Berlanjut ke Juz 2 yang masih menekankan Al Quran sebagai petunjuk (guidance) dengan lebih banyak membahas hukum-hukum Allah. Adapun beberapa hukum yang dijelaskan dalam Juz 2 ini terkait dengan semua aspek kehidupan kita seperti puasa di bulan ramadhan, haji, pernikahan, perceraian, peperangan dsb. Perlu diingat bahwa Al Quran sebagai guidance (petunjuk) dalam hidup tidak dapat membuat kita berubah jadi lebih baik jika kita hanya memilih hukum yang kita mau/suka saja, sedangkan jika ada hukum yang membuat kita tidak suka dan kita tidak mau mengikutinya, maka kita termasuk orang yang mengingkarinya.
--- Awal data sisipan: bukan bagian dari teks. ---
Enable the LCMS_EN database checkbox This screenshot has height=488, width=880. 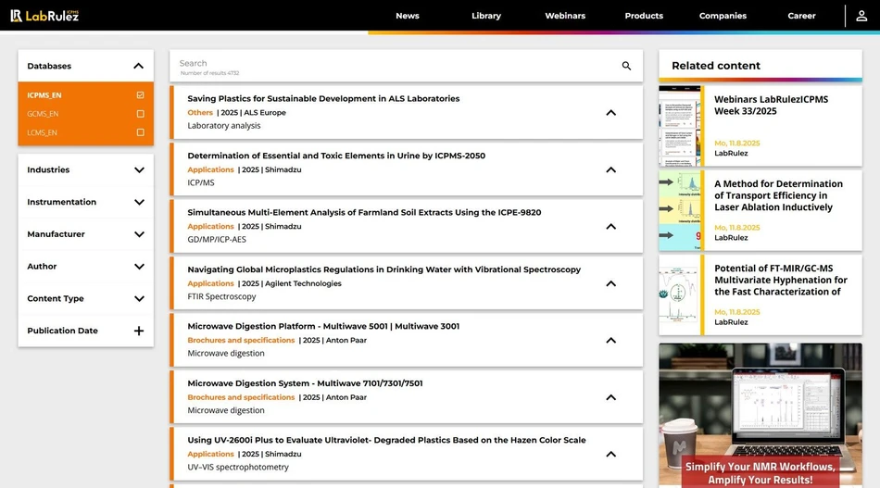(140, 132)
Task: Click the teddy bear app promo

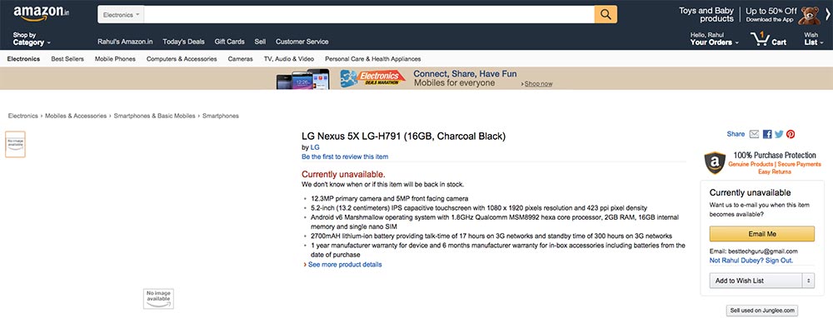Action: [809, 15]
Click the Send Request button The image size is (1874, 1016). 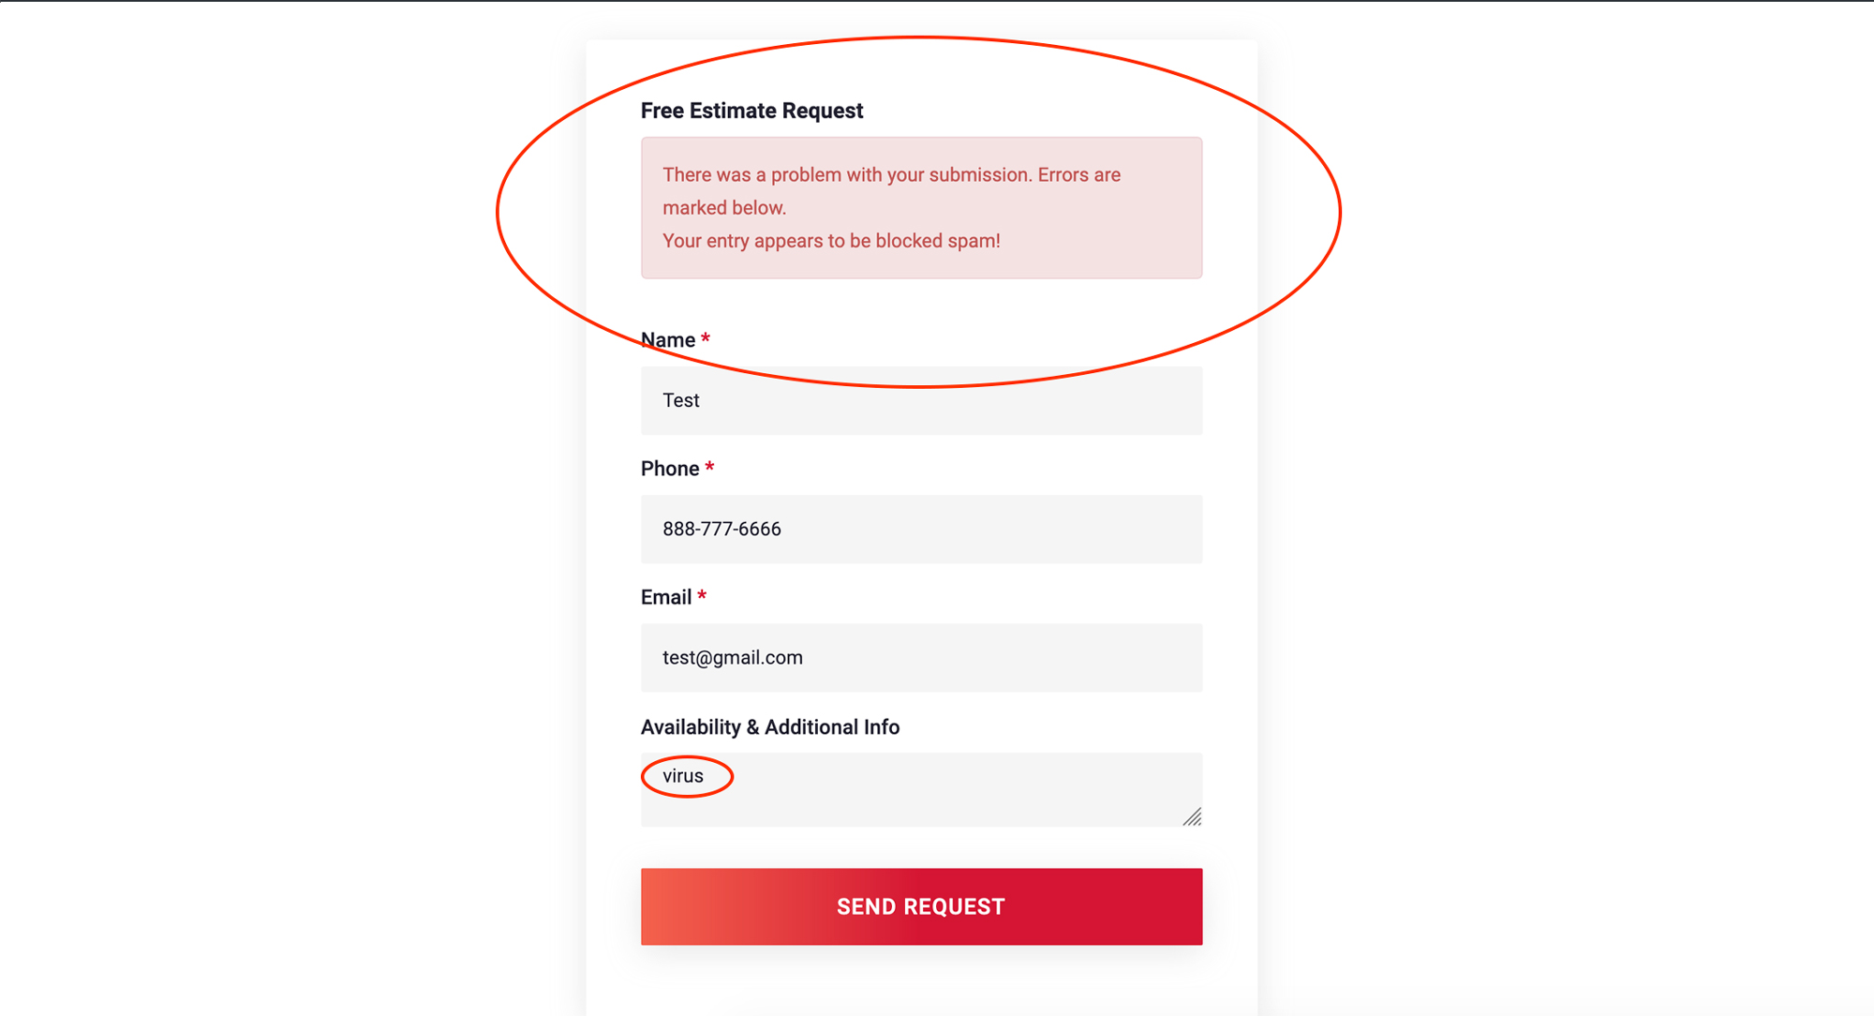921,906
Maka ikutilah hukum yang mengatur kita secara utuh/sepenuhnya.

Pada juz 2 ada beberapa peristiwa yang diceritakan seperti:
1. Perubahan arah kiblat (dari jerusalem ke mekkah)
Setelah 17-18 bulan menetap di madinah (Tahun kedua setelah hijrah) akhirnya turun perintah terkait perubahan kiblat yang disampaikan dalam surat al baqarah 142:

سَيَقُولُ ٱلسُّفَهَآءُ مِنَ ٱلنَّاسِ مَا وَلَّىٰهُمْ عَن قِبْلَتِهِمُ ٱلَّتِى كَانُوا۟ عَلَيْهَا ۚ قُل لِّلَّهِ ٱلْمَشْرِقُ وَٱلْمَغْرِبُ ۚ يَهْدِى مَن يَشَآءُ إِلَىٰ صِرَٰطٍ مُّسْتَقِيمٍ

Artinya: Orang-orang yang kurang akalnya diantara manusia akan berkata: “Apakah yang memalingkan mereka (umat Islam) dari kiblatnya (Baitul Maqdis) yang dahulu mereka telah berkiblat kepadanya?” Katakanlah: “Kepunyaan Allah-lah timur dan barat; Dia memberi petunjuk kepada siapa yang dikehendaki-Nya ke jalan yang lurus”.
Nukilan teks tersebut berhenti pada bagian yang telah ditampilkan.